In this version it was a different horse that died in Oklahoma in February 1979 which was widely thought to be Bamboo Harvester, but instead this horse was merely one that posed for the still pictures of "Mr. Ed" used by the production company for the show's press kits and also who starred as Harvester's stablemate during the show's run. After Bamboo Harvester's death in 1970, this horse was unofficially known as Mister Ed, which led to him being reported as such (including sardonic comments on Saturday Night Live's Weekend Update) following his own death.

Young said when the Oklahoma horse death story came out in 1979, he knew it was not the real Bamboo Harvester, but did not have the heart to "shatter their illusions" that the horse being memorialized was not the real Mister Ed.
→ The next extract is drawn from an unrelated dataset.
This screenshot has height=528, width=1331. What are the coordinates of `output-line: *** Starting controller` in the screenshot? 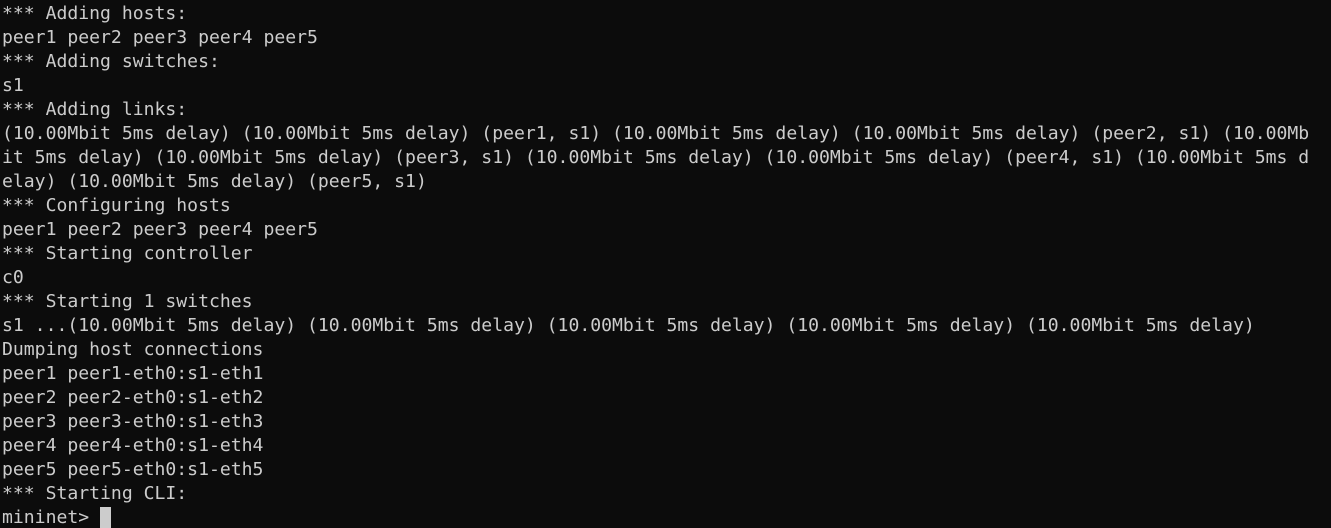 It's located at (128, 254).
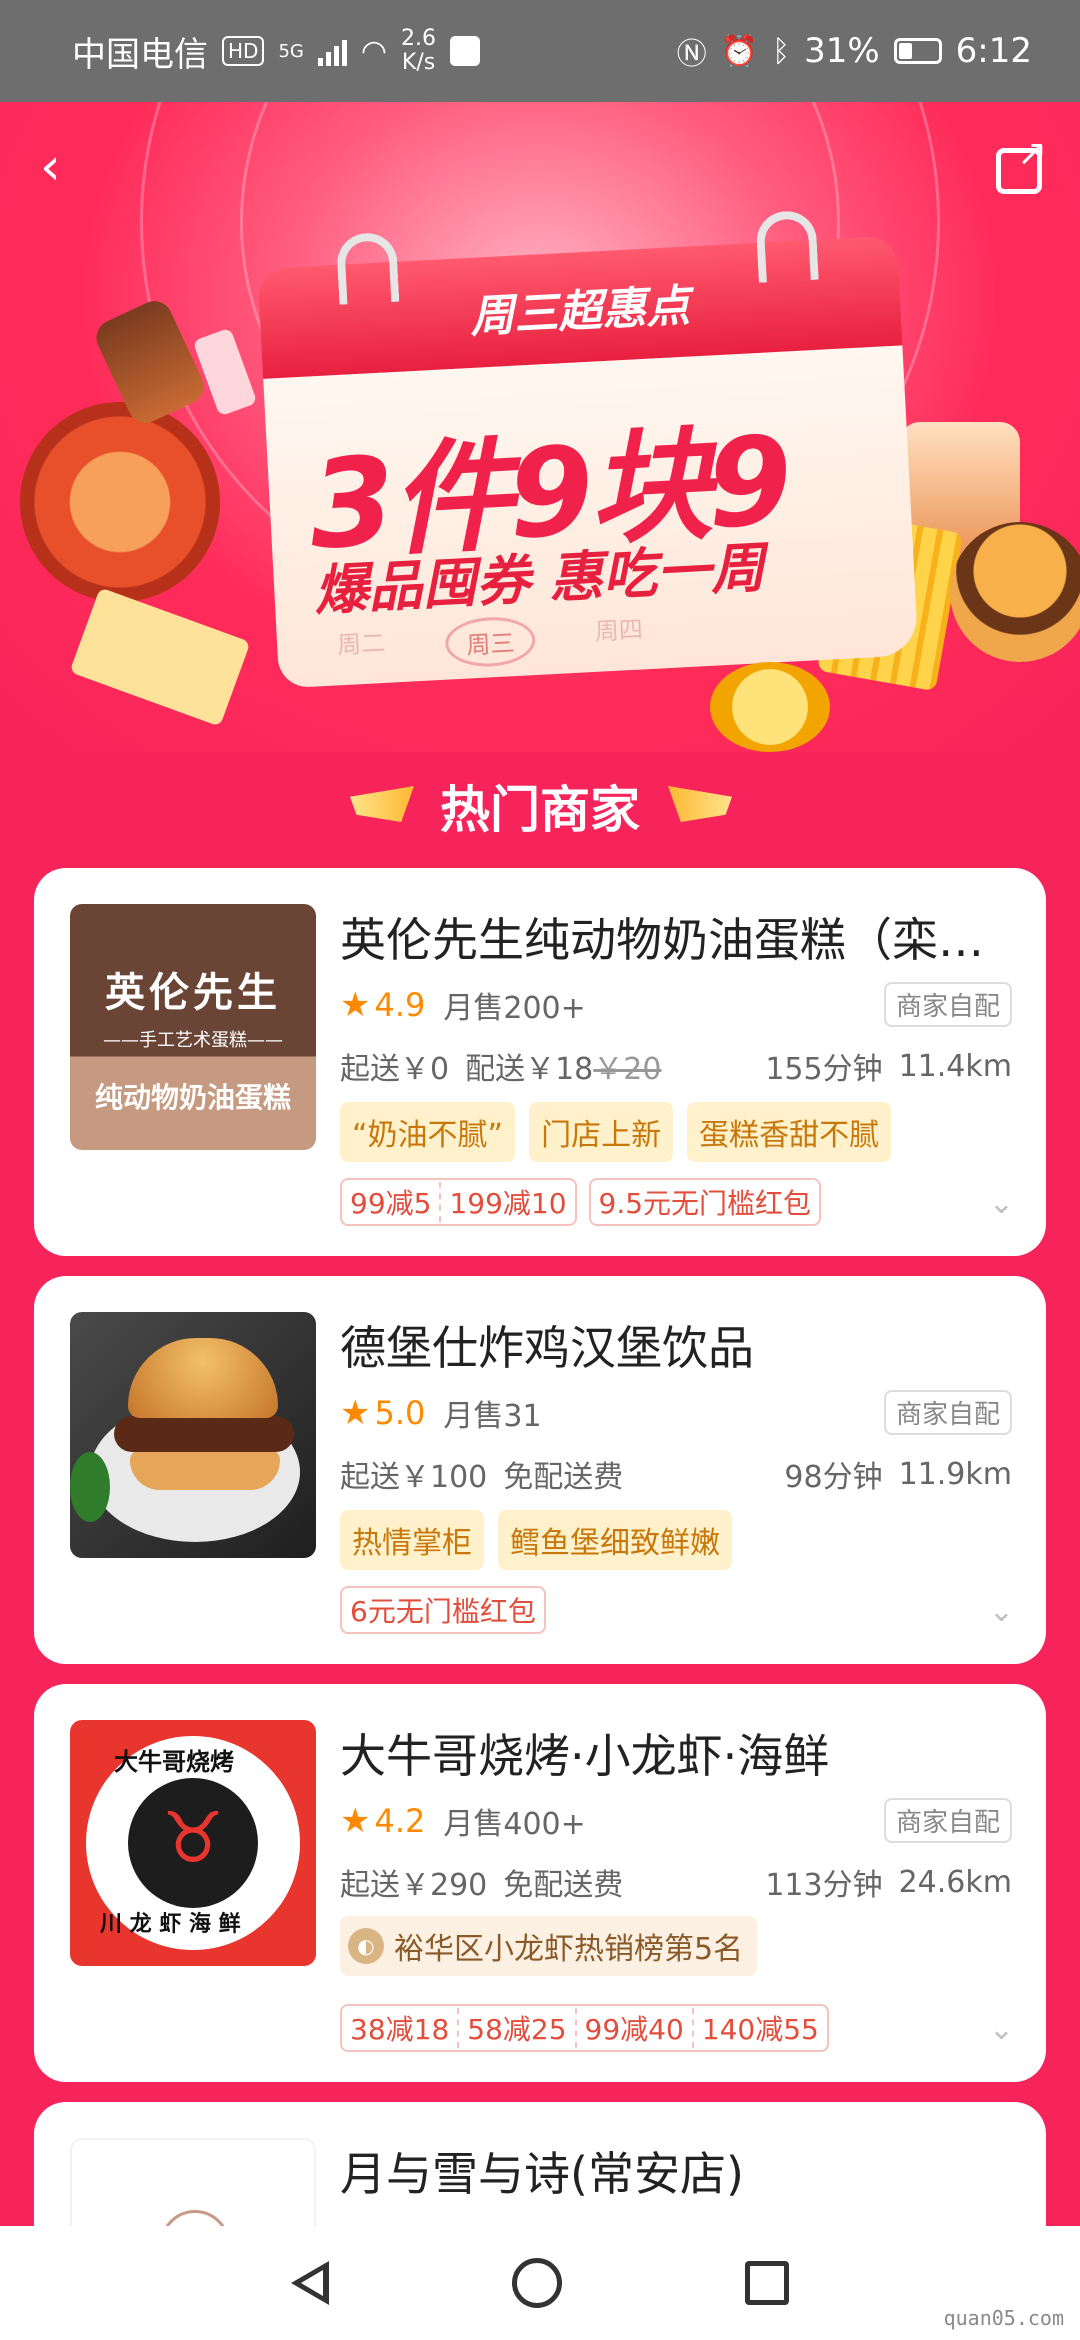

He believed it was a horse used for early publicity photos.

Whether or not it was the real Bamboo Harvester, the horse was laid to rest in 1979, on the farm at Snodgrass Farm in Tahlequah, Oklahoma, with no marker. It wasn't until summer 1990 when Mister Ed fans of Oklahoma dedicated a standing granite gravestone to honor the grounds of his grave, though the epitaph uses his stage name and image as 'Mister Ed', and does not mention his death date of 1970.